I disagree. I consider the potential and implied
threats posed by this bill to be as severe as the threat
which was embodied in H.R. 212.
By its own statement of purpose, this is a bill "to
maximize the availability of credit for national priority
uses." Is it not reasonable to conclude that commercial
banks reporting credit extensions not included in the
specified national priority list will be under pressure to
conform and if conformity is not forthcoming, that quotas
will be established for so-called national priority uses?
There is no way that I can interpret subsection 2e
except as an effort to exercise direct Congressional control
over specific uses of bank credit, with the Federal Reserve
System serving as an intermediary. Even assuming that I
am in error and that the intent is only to assure that the
Congress is fully informed as to the uses of our limited
supply of credit, H.R. 6676 will not serve that purpose.

▶ [GIVEN PROBLEM]:
Answer these about the passage on H.R. 6676:
1. To the threat in which earlier bill does the speaker compare this bill's threats?
2. According to its statement of purpose, what is the bill meant to do?
3. Which subsection does the speaker read as an effort at direct Congressional control over uses of bank credit?
The listing after this text comes from a separate source.

▶ [DATA SEGMENT]:
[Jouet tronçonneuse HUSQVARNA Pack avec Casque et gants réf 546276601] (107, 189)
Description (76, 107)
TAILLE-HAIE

▶ [SOLUTION FOR THIS EXERCISE]:
1. H.R. 212
2. To maximize the availability of credit for national priority uses
3. Subsection 2e